Weekly Outlook 27 June 2023 – 2 July 2023

Weekly Commentary: 27 June 2023 – 02 July 2023

Last week’s financial highlights saw Federal Reserve Chair Jerome Powell emphasizing potential additional rate hikes due to persistent inflation and a tight job market, with May’s consumer prices rising to 4%, twice the Fed’s target. Meanwhile, the Bank of England’s unexpected steep hike in borrowing costs stoked UK recession fears, as the main interest rate hit a 15-year high. Foreign stock markets also experienced a decline following an initial report suggesting that Europe’s economy is underperforming expectations. The disheartening figures have contributed to this week’s market uncertainty. As a result, Treasury yields dropped as investors pursued more secure investment options. Monday saw oil prices relinquish their initial advances, reflecting the general stability in financial markets.
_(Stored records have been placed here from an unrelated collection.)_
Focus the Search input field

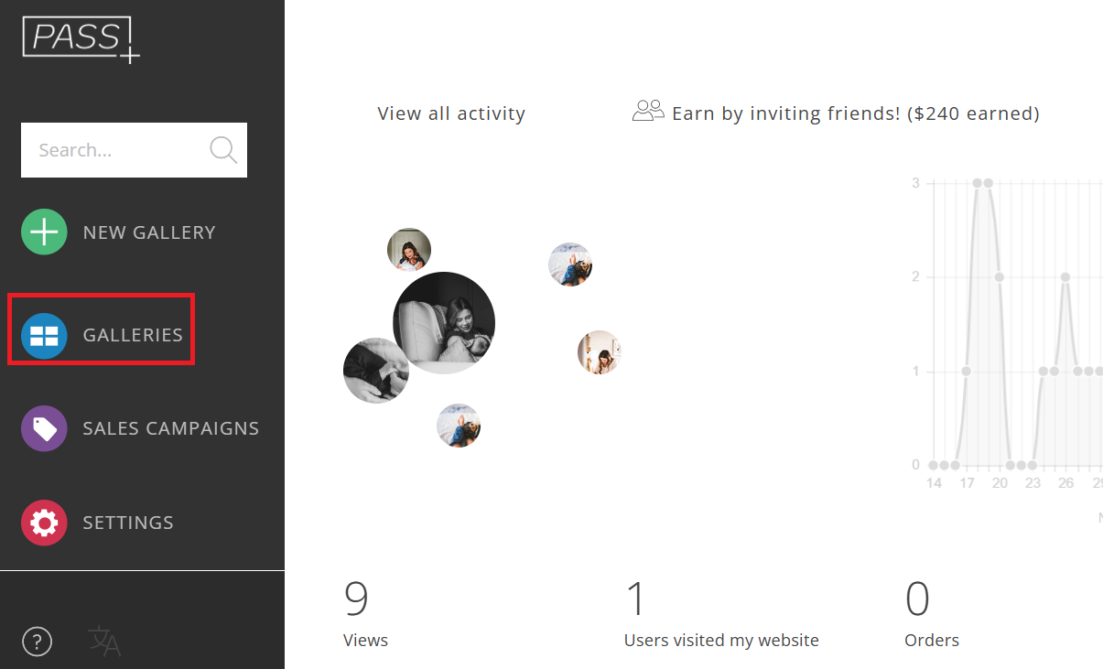[114, 150]
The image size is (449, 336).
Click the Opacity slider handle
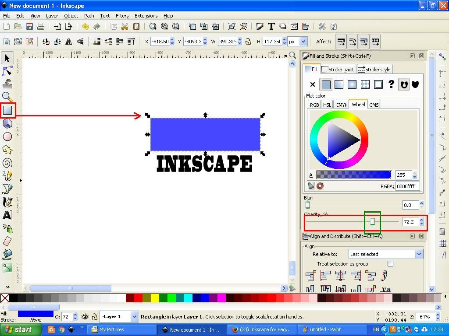tap(372, 221)
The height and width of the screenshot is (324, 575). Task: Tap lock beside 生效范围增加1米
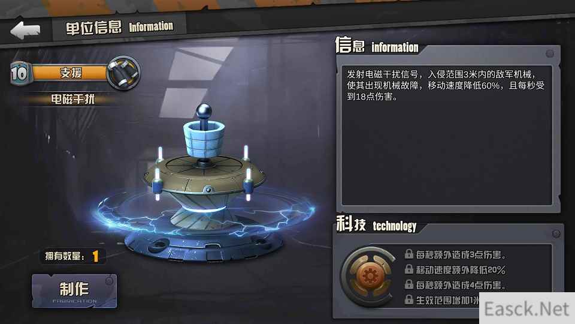coord(409,300)
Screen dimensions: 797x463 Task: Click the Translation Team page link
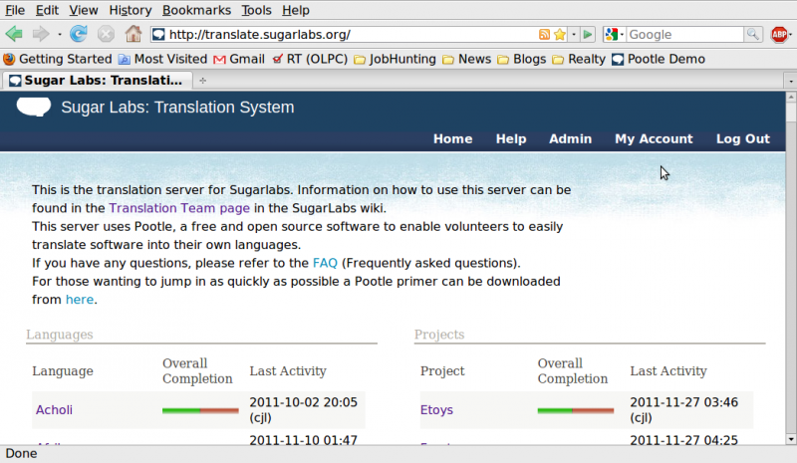pos(179,208)
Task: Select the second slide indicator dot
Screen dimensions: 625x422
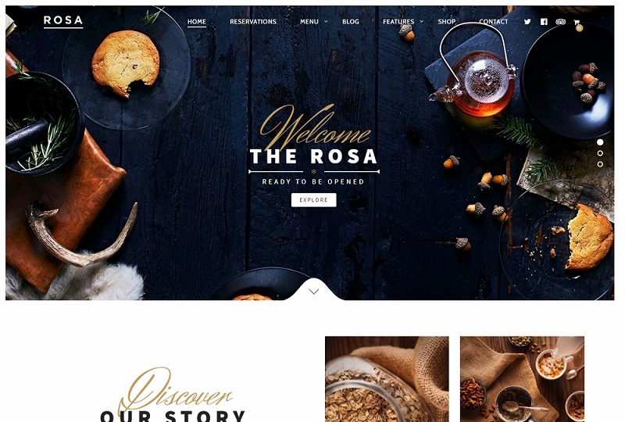Action: coord(600,153)
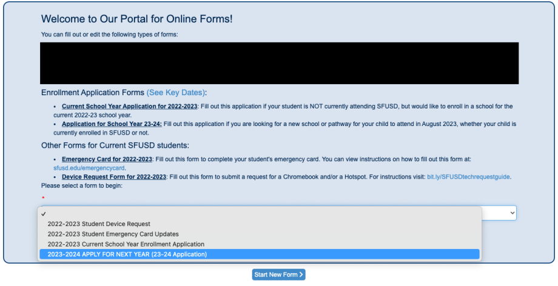Open Current School Year Application for 2022-2023

[x=129, y=106]
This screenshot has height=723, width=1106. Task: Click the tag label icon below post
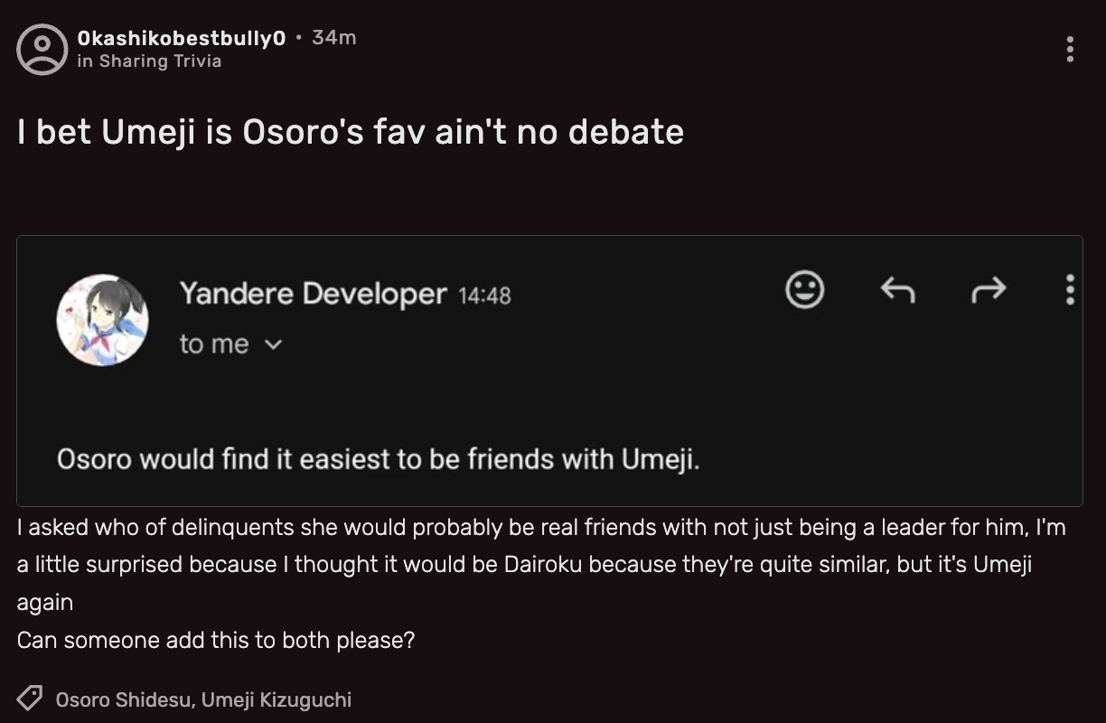point(30,699)
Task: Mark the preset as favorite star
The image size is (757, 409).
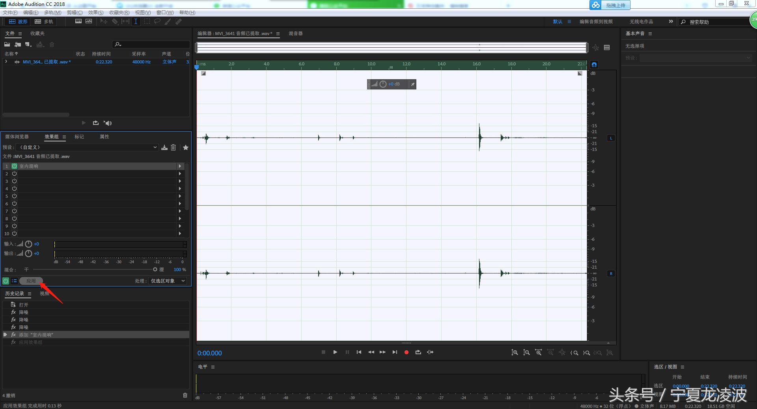Action: (185, 147)
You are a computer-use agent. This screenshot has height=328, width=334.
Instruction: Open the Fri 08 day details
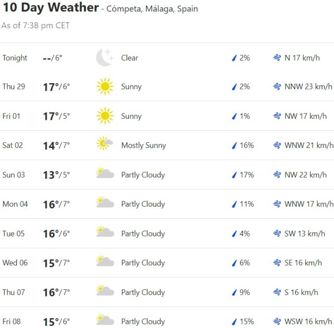[11, 321]

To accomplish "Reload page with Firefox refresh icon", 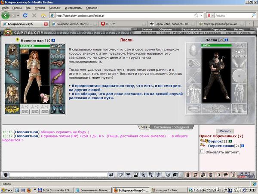I will pos(25,16).
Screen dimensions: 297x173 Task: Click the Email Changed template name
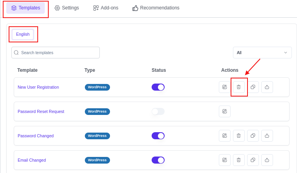32,160
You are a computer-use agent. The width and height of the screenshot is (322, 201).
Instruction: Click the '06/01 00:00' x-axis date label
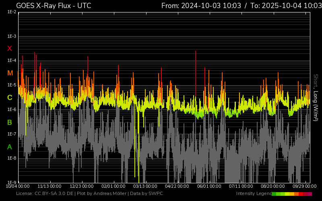click(209, 187)
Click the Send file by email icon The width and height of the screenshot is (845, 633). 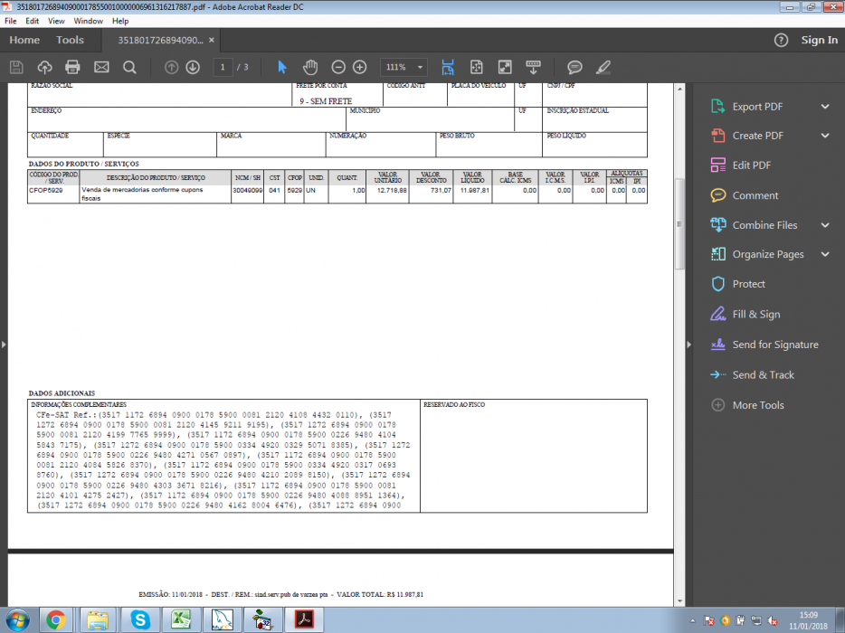(101, 67)
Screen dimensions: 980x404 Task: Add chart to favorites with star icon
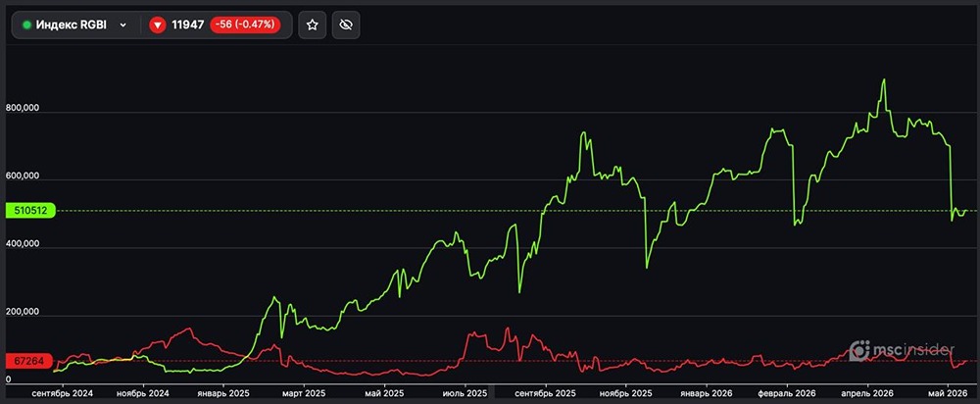click(x=313, y=25)
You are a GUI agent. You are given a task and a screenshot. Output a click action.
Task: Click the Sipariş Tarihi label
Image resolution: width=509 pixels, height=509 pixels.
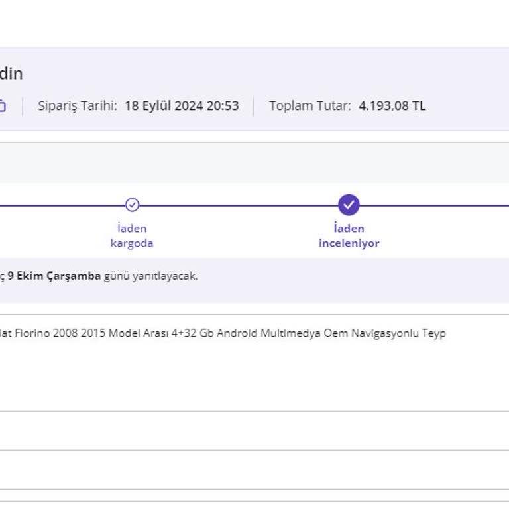[78, 106]
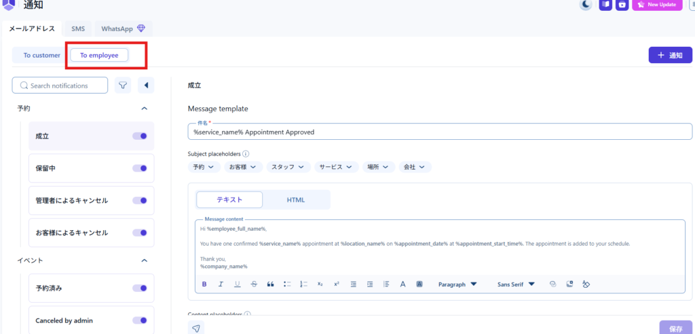Insert a bulleted list in the editor

[287, 284]
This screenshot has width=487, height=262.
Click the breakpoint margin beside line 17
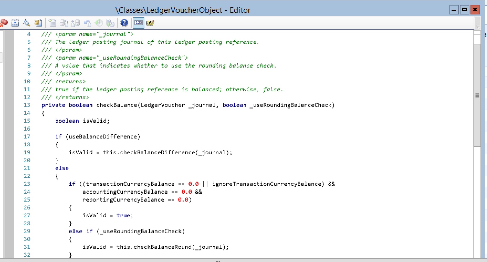9,137
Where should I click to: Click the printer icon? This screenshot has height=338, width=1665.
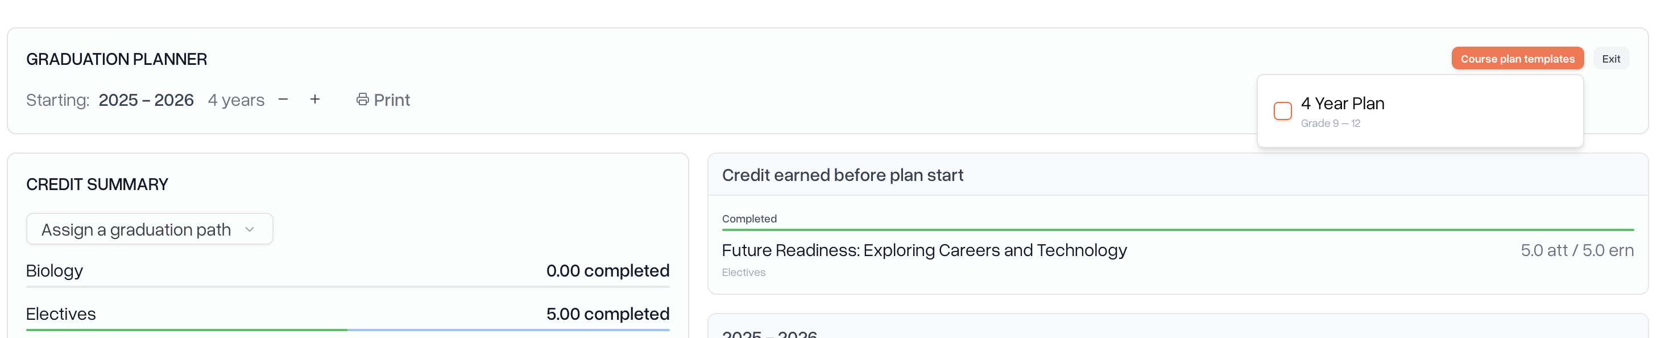tap(363, 100)
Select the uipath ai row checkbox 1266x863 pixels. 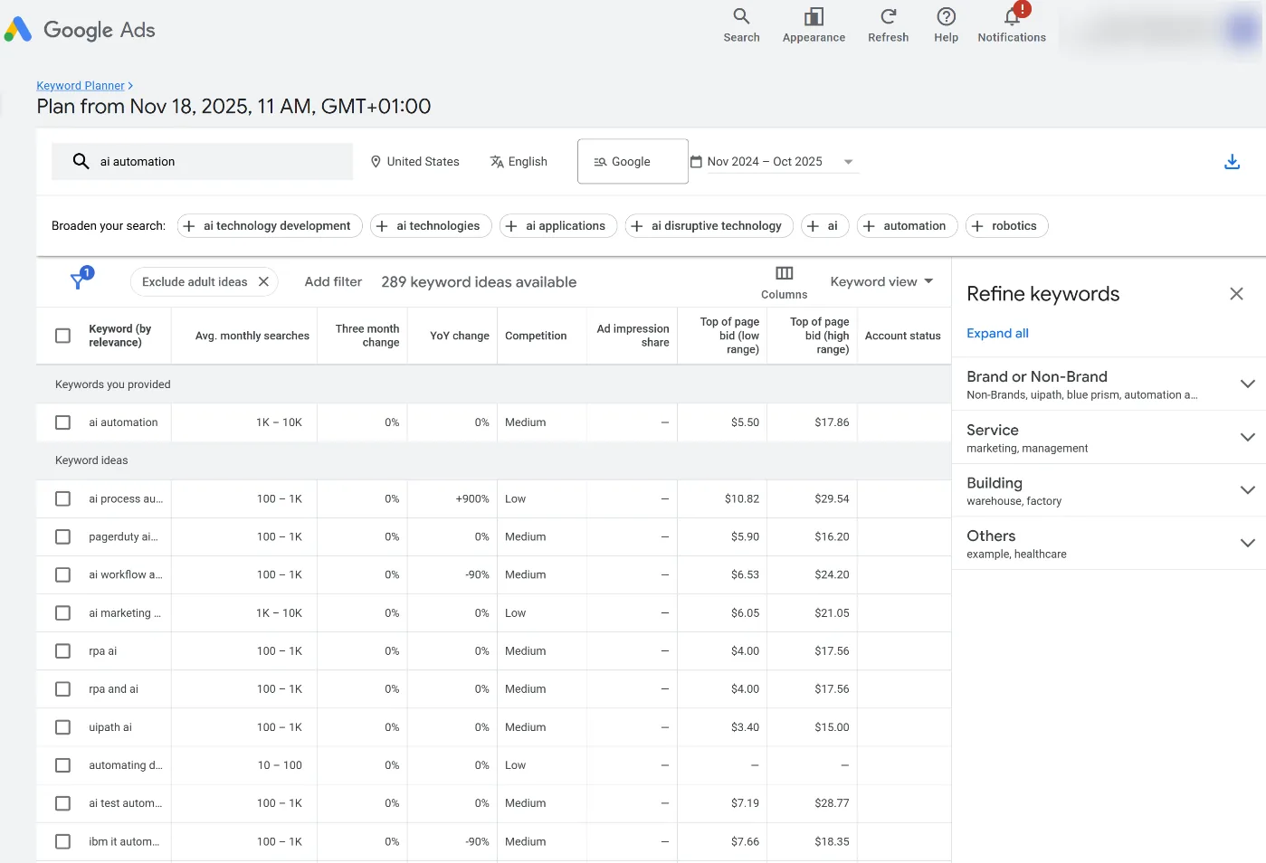62,726
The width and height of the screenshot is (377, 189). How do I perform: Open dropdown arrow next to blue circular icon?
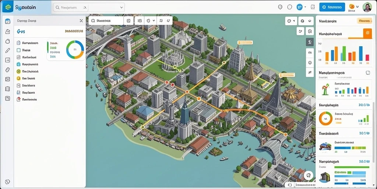[x=305, y=7]
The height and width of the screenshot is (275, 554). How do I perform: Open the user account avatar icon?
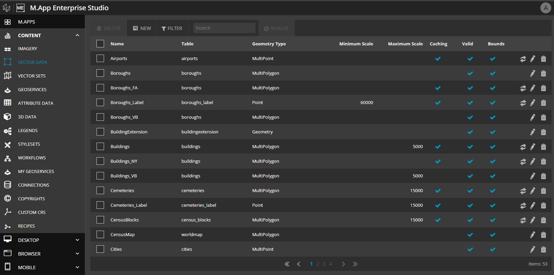click(x=545, y=8)
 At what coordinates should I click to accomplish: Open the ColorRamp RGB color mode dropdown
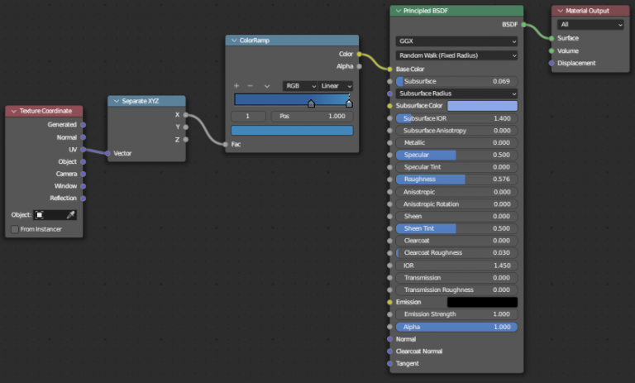click(300, 86)
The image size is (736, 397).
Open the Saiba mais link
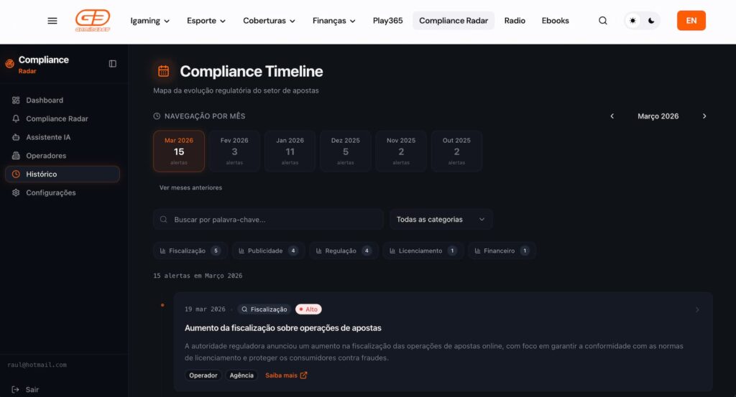pos(285,375)

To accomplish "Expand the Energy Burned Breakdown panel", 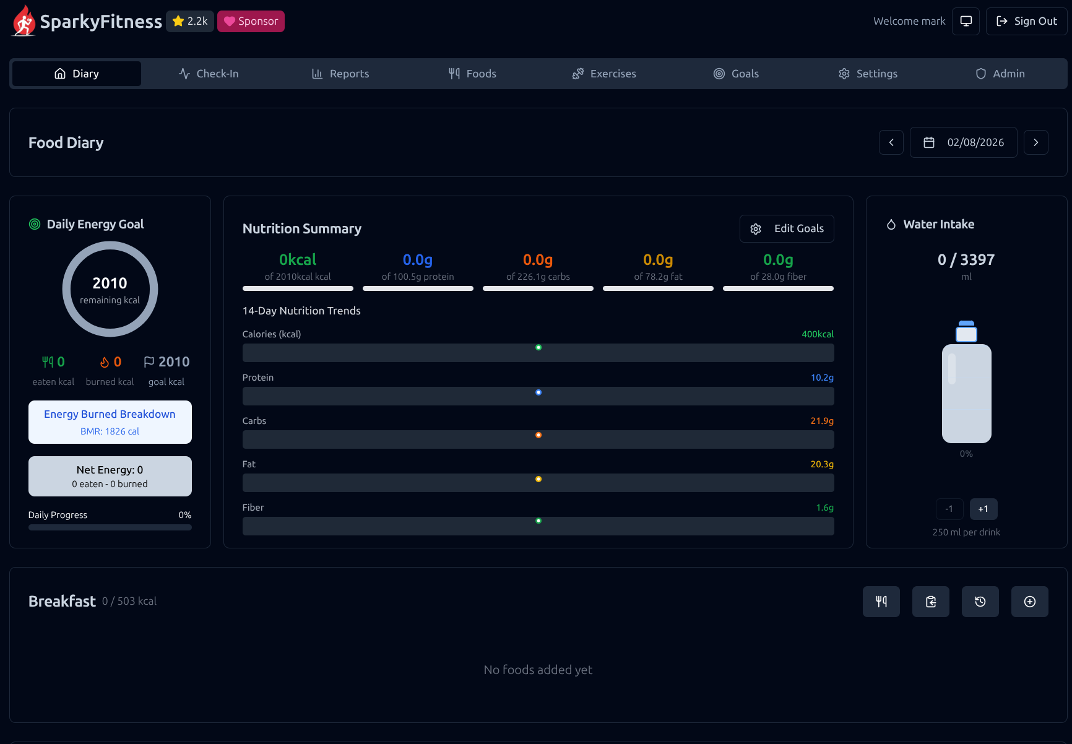I will point(110,422).
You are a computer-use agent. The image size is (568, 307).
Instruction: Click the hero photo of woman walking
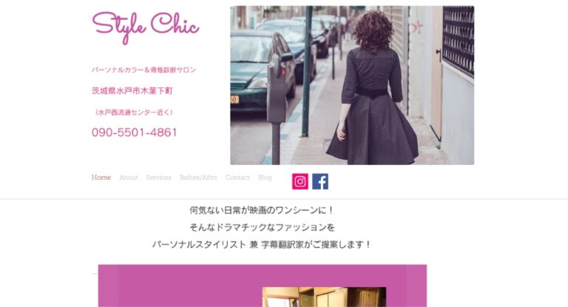352,85
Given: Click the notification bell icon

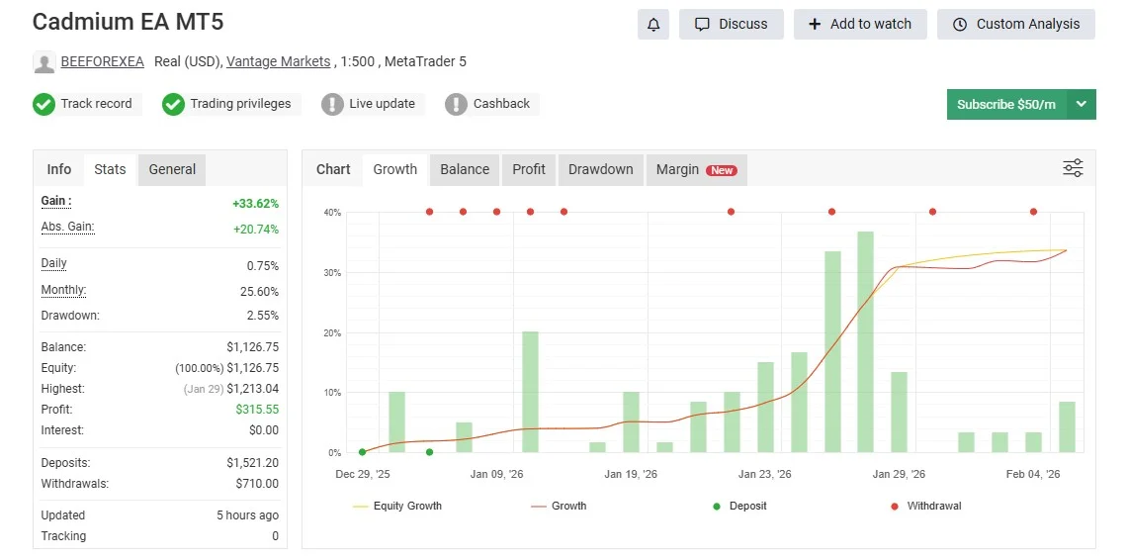Looking at the screenshot, I should [x=653, y=25].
Investors are vigilantly monitoring the situation for any additional consequences arising from an attempted rebellion in Russia by Yevgeny Prigozhin’s Wagner Group, a situation that has the potential to interrupt energy supplies from one of the globe’s leading oil-producing countries.

Stock returns were negative over the week as observed across the following 3 indices, with the Dow Jones Industrial Average (-1.67%), S&P 500 Index (-1.37%), and NASDAQ Composite Index (-1.43%). Other notable key market indices that generated negative returns consist of Hang Seng Index (-5.62%), MSCI World (-2.01%) & Strait Times Index (-2.10%). All S&P 500 sectors registered negative returns last week with notable sectors  – Real Estate (-3.96%), Utilities (-2.59%), and Energy (-3.45%) dropping more than the rest of the sector. For 2022 as a whole, index returns were negative for the Dow Jones Industrial Average (-8.78%), S&P 500 (-19.44%), and the NASDAQ Composite (-33.10%).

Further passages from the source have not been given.